Case Law Clements v. Alto Tr. Co.

Clements v. Alto Tr. Co.

Document Cited Authorities (42) Cited in (1) Related

Bradford Arthur Clements, I, Austin, Greenwich, CT, for Plaintiff.

Christina Muscarella Gooch, Sutin, Thayer & Browne, Albuquerque, NM, Thomas K. Potter, III, Pro Hac Vice, Burr & Forman LLP, Nashville, TN, for Defendants.

MEMORANDUM OPINION AND ORDER

ROBERT C. BRACK, SENIOR UNITED STATES DISTRICT JUDGE

Before the Court is Defendants' Alto Trust Co. and Alto Solutions, Inc. (collectively, Alto) Motion to Compel Arbitration under Section 4 of the FAA. (Doc. 62.) Alto argues that Plaintiff Jacquelyn Clements electronically signed a clickwrap agreement that included a valid arbitration provision and that her claims in this lawsuit fall within the scope of that provision. It also argues that under the agreement's delegation clause, an arbitrator must determine issues of arbitrability.

Clements contends that she is not bound by an arbitration agreement because there is no valid and enforceable contract between the parties, or alternatively, because the arbitration provision itself is unconscionable. (Doc. 66.)

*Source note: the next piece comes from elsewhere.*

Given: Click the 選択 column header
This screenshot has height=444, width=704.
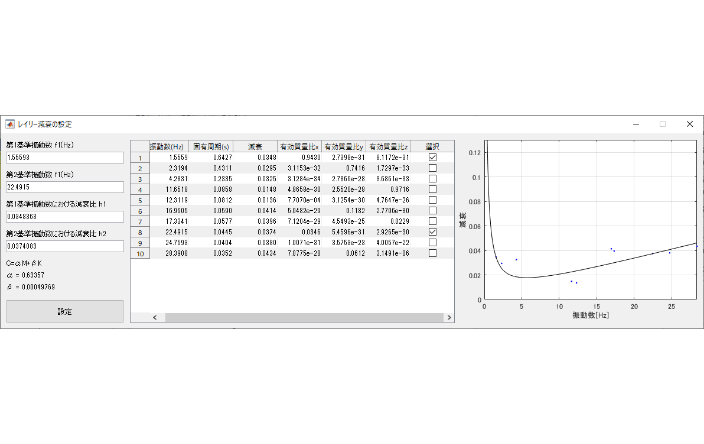Looking at the screenshot, I should coord(432,146).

For the reasons outlined in this Opinion, the Court finds that the parties formed an enforceable contract with an arbitration agreement, but the agreement's delegation clause did not clearly and unmistakably delegate arbitrability issues to an arbitrator. Although the Court finds in Alto's favor on the issue of the contract's validity, the Court will deny the motion without prejudice and order further briefing as outlined in this Opinion.

I. Factual Background1
A. Alto became the Lending Club Corporation's "preferred" custodian.

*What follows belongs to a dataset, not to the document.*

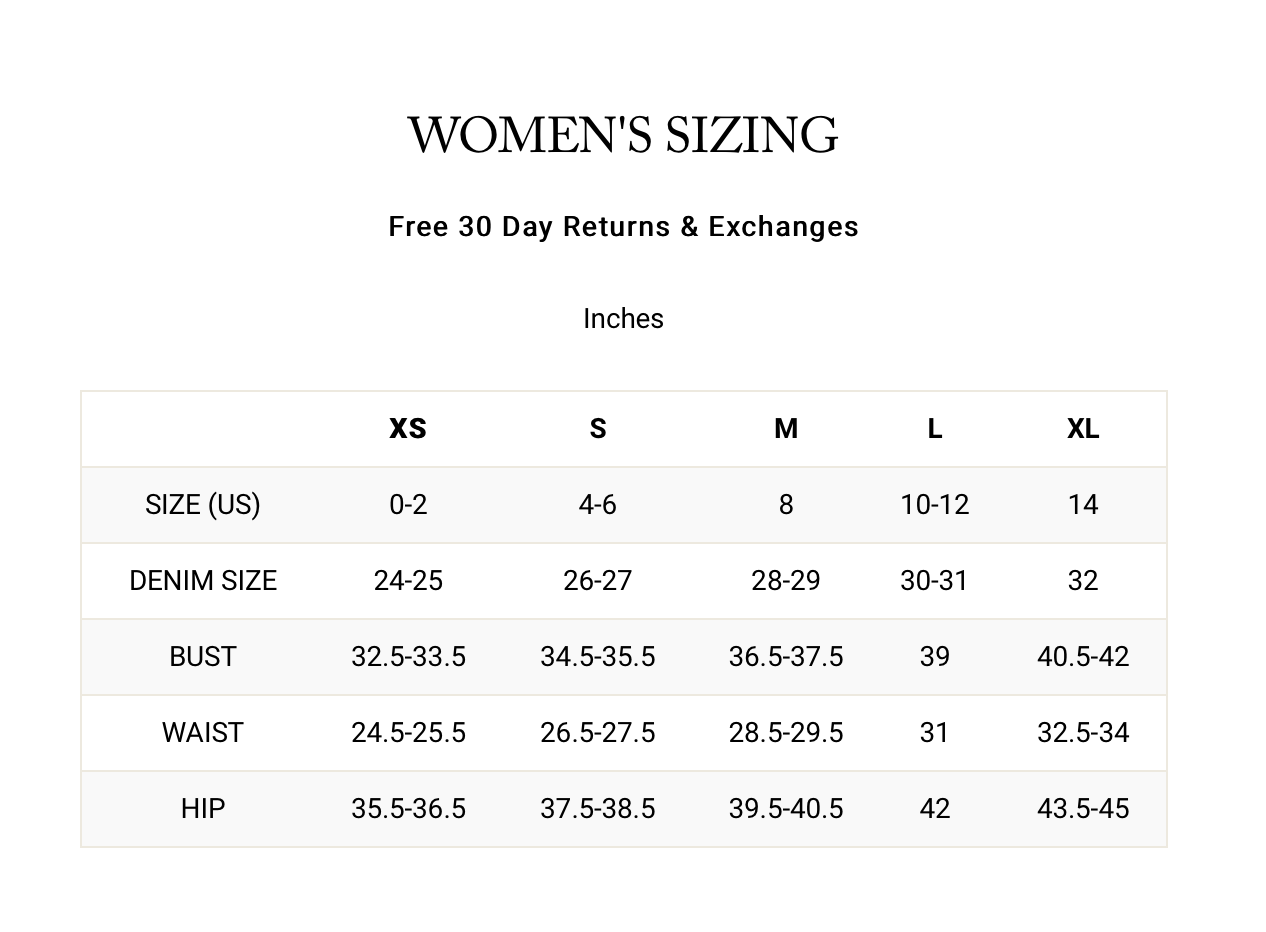
Task: Click the WAIST row label
Action: click(203, 733)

In 2020 Plaintiff Jacquelyn Clements, "an unsophisticated consumer" and citizen of Texas, opened a Traditional Individual Retirement Custodial Account (the "Lending Club IRA") with the Lending Club Corporation (Lending Club). (Doc. 59 (TAC) ¶¶ 1, 4-5.) Forge Trust served as the original custodian of Clements's Lending Club IRA. (Id. ¶ 6.) Sometime between March 3, 2021, and April 12, 2021, the Lending Club instituted "an opt-out period . . . for Lending Club IRA holders to decide whether they wanted to remain with their custodian" or transition to using Defendant AltoIRA (Alto),2 Lending Club's "new preferred custodian." (Id. ¶ 7.) "The opt-out period ended on April 21, 2021 . . . ." (Id. ¶ 8.)

B. Alto made documents available to account holders.

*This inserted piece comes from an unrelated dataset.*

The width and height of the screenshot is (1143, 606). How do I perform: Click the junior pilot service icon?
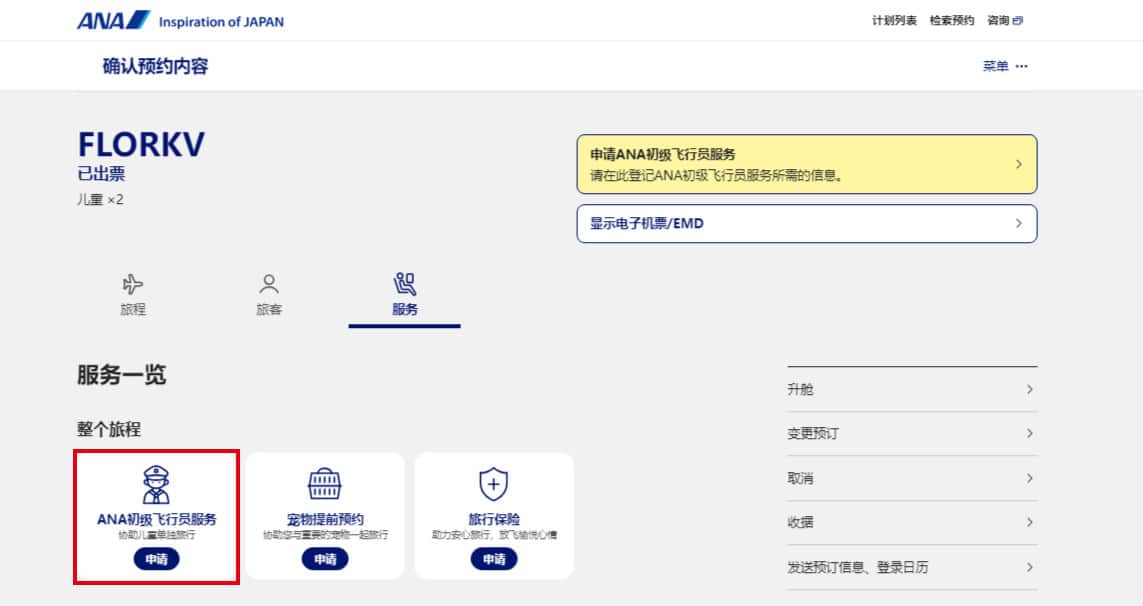(156, 485)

During the opt-out period, Alto made several documents available to account holders relevant to the changeover. (See id. ¶¶ 9-21.) The documents included: (1) a Form 5305-A for traditional IRAs (the "Form 5305-A"); (2) a Custodian Agreement3; (3) an undated version of a Terms of Service document that was available through April 15, 2021 (the "undated TOS"); (4) a second version of a Terms of Service document dated April 16, 2021 (the "April 16, 2021 TOS"); (5) a Custodian Account Agreement (CAA) dated November 2019 that was available through April 15, 2021 (the "November 2019 CAA"); and (6) a second version of a CAA dated April 16, 2021 (the "April 16, 2021 CAA").4 (Id. ¶¶ 9-19; see also Docs. 59-1-59-4.)

Sometime between April 12, 2021, and April 15, 2021, the "Lending Club directed [Clements] to [Alto's] general website, where" Clements read the Combined 5305/Custodian Agreement, the November 2019 CAA,5 and the undated TOS. (TAC ¶¶ 34-35.) Clements emphasizes that the Combined 5305/Custodian Agreement contained the words "Custodian Agreement" on pages 3 and 13 and did not contain the words "Custodian Account Agreement." (Id. ¶¶ 10, 38; see also Doc. 59-1.) Similarly, neither version of the CAA contained the words "Custodian Agreement," but were both labeled "Custodian Account Agreement." (TAC ¶¶ 36-37; Docs. 59-3-59-4.) The CAAs, but not the Combined 5305/Custodian Agreement, contained an Arbitration Agreement. (See TAC ¶ 40; see also Docs. 59-1; 59-3-59-4.)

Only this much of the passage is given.